Instructions >>
(a) Answer these questions from the text on Periya Karuppu.
(i) In what year was Periya Karuppu born?
(ii) Whose drama troupe was PKT part of?
(iii) With which film did his son Virumandi make his directorial debut?
(b) Reproduce a passage from the text on Periya Karuppu, beginning at the words "Indian character actor" and stopping after "in Tamil-language films.".

Indian character actor and folk singer

Periya Karuppu (1936 – 18 September 2012) was an Indian character artiste and folk singer who appeared in Tamil-language films.

==Film career==
PKT was part of the drama troupe floated by veteran Sankaradoss Swamigal more than fifty years ago. Like many actors of his era, he had made the grade to films as an actor after toiling hard on stage where he used to be quite popular for his acting as well as in singing many folk songs.

His film career has spanned many decades in which he had starred in more than 200 films including a memorable role in Bharathiraaja's Mann Vasanai and in Gangai Amaren's Karagattakkaran which had memorable songs by Ilaiyaraaja. PKT has also sung a festival song in Kamal Haasan's Virumandi a few years back.

He has four sons. One of his sons Virumandi, a director made his directorial debut with Ka Pae Ranasingam (2020).

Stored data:
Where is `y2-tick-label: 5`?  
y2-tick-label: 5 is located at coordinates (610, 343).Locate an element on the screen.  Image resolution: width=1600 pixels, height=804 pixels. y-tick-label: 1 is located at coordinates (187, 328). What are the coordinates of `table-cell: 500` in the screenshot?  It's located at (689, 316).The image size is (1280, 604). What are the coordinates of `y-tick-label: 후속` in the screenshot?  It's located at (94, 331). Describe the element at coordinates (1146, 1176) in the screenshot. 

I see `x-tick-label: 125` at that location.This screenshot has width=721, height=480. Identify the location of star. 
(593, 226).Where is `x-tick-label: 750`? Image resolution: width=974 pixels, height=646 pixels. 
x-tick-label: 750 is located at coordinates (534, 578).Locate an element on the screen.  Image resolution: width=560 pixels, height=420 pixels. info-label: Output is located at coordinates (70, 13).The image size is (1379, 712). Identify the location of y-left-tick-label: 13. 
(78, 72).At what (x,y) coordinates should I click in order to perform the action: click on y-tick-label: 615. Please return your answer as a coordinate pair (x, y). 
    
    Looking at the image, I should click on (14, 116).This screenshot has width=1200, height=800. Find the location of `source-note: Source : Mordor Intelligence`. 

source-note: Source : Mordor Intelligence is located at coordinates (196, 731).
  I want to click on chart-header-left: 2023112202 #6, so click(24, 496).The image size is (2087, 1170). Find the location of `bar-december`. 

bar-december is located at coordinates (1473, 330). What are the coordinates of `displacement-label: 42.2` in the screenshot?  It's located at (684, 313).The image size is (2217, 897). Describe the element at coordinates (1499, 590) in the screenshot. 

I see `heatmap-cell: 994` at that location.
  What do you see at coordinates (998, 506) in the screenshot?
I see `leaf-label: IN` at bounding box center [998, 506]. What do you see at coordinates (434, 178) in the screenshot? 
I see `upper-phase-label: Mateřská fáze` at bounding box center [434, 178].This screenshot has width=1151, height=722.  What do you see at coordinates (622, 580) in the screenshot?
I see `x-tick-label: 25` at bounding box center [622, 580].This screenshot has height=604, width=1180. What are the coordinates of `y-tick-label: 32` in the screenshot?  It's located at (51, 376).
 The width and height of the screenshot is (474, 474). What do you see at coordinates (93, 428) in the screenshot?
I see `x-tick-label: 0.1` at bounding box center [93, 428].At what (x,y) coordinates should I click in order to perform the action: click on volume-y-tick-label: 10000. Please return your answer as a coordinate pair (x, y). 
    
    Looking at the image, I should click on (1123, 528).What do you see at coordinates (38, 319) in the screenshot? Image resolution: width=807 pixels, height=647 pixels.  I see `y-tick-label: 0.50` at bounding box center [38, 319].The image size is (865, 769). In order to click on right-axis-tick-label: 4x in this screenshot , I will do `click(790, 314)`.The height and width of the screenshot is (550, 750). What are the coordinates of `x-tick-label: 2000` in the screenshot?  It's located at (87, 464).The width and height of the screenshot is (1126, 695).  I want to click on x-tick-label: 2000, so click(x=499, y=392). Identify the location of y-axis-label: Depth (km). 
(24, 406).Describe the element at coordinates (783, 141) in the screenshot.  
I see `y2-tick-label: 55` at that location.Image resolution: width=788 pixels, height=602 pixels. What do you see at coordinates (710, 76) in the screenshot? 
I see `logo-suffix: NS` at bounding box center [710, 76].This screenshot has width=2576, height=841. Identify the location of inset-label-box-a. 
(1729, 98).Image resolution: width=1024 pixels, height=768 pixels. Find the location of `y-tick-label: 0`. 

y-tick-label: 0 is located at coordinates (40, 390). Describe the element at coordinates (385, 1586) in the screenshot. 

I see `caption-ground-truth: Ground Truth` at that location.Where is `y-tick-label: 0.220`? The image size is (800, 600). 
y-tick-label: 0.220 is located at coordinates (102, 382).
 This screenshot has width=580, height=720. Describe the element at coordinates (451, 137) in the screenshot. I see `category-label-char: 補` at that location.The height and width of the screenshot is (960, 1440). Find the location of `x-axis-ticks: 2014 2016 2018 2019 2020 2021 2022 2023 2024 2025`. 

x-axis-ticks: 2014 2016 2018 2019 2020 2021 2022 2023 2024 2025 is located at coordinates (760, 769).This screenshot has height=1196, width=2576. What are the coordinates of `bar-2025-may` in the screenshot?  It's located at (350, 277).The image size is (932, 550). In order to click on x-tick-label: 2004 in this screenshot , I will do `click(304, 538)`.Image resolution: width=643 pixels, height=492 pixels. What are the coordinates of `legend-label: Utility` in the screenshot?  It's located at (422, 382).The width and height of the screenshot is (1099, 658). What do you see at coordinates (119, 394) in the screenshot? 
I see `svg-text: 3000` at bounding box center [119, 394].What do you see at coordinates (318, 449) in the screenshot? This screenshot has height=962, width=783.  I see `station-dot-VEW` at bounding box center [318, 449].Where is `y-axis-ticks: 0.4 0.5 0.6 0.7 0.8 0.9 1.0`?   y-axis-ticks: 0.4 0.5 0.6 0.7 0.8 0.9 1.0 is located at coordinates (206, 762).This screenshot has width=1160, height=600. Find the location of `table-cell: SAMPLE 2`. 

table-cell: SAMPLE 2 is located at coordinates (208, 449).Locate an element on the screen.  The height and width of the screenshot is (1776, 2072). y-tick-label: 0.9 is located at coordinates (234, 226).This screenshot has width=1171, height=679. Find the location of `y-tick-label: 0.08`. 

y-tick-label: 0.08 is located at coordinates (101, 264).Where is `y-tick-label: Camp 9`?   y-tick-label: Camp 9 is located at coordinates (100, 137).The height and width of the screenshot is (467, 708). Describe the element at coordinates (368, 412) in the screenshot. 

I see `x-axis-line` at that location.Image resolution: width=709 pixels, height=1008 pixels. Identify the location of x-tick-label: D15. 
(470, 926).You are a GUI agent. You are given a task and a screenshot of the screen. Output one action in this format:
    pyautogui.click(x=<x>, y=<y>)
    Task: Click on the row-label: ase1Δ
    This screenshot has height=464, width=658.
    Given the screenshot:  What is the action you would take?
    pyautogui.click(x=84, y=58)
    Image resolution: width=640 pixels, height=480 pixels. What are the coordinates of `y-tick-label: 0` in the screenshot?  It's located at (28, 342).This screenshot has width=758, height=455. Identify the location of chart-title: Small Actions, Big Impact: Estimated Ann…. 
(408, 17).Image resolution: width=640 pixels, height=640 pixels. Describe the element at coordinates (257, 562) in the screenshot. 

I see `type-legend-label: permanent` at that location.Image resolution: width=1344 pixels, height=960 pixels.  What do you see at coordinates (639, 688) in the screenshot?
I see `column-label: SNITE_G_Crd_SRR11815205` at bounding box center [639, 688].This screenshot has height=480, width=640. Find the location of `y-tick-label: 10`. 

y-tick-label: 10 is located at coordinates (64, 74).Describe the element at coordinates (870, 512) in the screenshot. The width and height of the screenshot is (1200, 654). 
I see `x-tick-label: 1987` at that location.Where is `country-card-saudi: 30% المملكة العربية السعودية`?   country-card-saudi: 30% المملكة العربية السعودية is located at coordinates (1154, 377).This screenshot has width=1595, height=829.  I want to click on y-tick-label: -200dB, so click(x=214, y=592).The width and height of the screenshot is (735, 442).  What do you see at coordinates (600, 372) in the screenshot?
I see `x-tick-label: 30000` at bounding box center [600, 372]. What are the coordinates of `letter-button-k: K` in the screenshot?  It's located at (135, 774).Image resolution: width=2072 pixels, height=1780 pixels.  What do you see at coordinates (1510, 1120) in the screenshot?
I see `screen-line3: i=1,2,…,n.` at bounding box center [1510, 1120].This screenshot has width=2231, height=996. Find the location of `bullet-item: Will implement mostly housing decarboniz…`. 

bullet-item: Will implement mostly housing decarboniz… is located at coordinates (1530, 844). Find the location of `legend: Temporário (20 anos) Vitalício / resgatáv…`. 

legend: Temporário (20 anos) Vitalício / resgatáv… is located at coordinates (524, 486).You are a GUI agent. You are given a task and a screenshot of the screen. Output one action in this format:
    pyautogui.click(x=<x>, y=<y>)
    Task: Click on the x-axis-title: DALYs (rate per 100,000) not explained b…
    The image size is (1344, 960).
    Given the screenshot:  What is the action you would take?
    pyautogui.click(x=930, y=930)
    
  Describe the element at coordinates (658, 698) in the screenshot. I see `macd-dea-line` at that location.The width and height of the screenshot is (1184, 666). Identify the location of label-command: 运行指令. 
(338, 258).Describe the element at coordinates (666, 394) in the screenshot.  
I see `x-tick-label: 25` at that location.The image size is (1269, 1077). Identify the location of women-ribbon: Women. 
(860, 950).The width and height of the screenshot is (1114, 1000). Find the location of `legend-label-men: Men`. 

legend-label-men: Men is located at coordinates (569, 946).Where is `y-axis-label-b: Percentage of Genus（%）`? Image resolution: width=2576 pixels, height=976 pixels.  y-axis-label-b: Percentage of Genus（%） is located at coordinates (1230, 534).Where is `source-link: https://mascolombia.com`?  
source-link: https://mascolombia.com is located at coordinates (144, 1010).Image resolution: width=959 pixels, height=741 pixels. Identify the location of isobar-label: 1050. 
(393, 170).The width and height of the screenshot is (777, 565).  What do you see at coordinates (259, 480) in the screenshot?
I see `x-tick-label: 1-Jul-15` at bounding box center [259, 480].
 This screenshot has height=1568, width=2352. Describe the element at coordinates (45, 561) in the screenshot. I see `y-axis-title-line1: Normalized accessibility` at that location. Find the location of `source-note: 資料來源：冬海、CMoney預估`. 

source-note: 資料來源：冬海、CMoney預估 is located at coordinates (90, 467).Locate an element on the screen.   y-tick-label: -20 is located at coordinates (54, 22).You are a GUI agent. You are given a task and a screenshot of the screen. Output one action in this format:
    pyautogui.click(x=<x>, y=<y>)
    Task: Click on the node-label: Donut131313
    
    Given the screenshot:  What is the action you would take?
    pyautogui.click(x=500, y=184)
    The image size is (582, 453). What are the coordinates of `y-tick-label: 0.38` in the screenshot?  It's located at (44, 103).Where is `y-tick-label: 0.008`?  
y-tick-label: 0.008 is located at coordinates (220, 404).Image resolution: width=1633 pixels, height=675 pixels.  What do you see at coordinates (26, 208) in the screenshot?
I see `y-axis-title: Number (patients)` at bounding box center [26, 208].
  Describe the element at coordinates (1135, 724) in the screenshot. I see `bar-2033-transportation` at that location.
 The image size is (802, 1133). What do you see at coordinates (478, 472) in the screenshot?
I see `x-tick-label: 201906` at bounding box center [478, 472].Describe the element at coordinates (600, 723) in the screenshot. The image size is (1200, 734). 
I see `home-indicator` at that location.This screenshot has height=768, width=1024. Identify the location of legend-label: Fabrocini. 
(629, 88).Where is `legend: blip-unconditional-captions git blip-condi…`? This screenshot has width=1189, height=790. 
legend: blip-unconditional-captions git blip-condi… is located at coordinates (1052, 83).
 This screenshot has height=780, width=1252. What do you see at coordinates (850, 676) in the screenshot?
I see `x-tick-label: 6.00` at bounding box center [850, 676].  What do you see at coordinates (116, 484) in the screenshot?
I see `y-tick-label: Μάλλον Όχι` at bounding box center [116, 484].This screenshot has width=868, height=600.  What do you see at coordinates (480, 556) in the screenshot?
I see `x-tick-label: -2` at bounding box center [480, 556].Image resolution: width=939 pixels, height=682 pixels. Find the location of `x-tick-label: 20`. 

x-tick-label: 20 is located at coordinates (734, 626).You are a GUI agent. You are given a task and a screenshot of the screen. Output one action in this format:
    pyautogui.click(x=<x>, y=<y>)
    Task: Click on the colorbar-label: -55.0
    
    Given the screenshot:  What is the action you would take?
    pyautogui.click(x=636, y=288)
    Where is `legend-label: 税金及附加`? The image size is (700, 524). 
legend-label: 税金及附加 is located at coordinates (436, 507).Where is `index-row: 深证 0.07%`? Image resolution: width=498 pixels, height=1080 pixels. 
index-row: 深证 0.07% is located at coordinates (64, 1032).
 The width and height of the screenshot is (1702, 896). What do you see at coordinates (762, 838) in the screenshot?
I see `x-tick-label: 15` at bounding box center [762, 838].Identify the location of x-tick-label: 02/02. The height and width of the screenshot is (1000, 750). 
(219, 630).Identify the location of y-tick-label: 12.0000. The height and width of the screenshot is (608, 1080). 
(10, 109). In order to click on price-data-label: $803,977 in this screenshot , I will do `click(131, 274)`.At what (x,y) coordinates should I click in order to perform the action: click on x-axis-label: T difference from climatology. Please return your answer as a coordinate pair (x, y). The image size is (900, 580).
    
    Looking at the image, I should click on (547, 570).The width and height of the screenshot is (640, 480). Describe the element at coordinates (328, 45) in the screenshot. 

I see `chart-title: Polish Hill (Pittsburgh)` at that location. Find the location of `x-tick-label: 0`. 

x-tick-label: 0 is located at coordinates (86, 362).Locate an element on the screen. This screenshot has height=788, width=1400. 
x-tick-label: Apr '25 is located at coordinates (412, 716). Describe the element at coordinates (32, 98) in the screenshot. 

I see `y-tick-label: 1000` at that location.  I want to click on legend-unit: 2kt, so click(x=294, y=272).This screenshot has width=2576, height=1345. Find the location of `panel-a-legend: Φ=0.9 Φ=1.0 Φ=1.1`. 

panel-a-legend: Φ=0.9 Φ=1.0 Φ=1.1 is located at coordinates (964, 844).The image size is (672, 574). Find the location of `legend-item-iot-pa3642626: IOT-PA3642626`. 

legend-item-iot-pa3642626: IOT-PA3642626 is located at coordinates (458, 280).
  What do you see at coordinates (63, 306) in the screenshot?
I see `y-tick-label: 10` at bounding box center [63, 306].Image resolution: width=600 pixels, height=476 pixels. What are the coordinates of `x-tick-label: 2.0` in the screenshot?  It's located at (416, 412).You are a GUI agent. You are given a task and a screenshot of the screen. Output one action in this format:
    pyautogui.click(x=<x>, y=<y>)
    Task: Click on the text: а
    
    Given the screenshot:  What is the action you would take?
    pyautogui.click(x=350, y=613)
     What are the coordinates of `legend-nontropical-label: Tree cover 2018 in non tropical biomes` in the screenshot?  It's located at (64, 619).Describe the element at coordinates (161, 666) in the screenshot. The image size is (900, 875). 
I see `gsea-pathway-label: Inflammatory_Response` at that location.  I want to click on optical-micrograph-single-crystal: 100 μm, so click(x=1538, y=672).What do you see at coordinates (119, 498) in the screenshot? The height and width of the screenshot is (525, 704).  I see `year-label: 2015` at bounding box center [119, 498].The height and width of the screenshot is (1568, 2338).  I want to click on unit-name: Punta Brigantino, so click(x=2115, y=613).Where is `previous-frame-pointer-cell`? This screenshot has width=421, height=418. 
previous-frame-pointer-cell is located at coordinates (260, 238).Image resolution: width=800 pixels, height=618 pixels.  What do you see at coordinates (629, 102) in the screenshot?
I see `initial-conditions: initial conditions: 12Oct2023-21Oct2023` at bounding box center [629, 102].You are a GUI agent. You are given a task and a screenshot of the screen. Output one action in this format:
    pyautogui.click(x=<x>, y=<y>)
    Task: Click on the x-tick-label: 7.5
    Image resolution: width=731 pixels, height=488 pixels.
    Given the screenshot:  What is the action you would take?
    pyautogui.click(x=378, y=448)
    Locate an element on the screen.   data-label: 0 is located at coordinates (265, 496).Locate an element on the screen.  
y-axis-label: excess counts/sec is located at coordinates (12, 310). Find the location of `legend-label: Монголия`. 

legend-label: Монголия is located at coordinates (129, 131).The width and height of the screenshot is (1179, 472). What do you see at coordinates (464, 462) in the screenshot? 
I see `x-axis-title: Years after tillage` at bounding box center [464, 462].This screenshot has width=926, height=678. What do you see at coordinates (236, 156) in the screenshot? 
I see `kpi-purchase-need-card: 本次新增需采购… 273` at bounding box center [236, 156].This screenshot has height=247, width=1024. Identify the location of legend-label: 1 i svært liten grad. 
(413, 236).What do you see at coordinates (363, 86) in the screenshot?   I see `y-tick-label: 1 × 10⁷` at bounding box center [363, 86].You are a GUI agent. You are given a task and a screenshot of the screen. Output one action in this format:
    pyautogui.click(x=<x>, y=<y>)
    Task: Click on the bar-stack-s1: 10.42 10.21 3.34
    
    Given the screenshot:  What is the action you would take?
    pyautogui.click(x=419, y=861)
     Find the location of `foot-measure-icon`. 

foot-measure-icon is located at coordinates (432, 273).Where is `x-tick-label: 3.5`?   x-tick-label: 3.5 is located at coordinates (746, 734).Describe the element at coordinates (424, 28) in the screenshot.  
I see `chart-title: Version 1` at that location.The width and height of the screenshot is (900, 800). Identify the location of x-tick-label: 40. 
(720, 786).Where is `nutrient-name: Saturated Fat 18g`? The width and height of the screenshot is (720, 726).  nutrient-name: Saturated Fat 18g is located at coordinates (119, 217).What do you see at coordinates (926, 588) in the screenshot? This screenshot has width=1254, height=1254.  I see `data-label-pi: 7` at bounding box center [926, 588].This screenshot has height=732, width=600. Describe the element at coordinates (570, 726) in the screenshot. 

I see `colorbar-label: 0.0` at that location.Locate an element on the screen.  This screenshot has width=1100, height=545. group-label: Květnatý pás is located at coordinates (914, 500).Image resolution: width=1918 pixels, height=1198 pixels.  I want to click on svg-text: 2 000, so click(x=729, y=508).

Per-task outputs >>
(a)
(i) 1936
(ii) Sankaradoss Swamigal's
(iii) Ka Pae Ranasingam (2020)

(b)
Indian character actor and folk singer

Periya Karuppu (1936 – 18 September 2012) was an Indian character artiste and folk singer who appeared in Tamil-language films.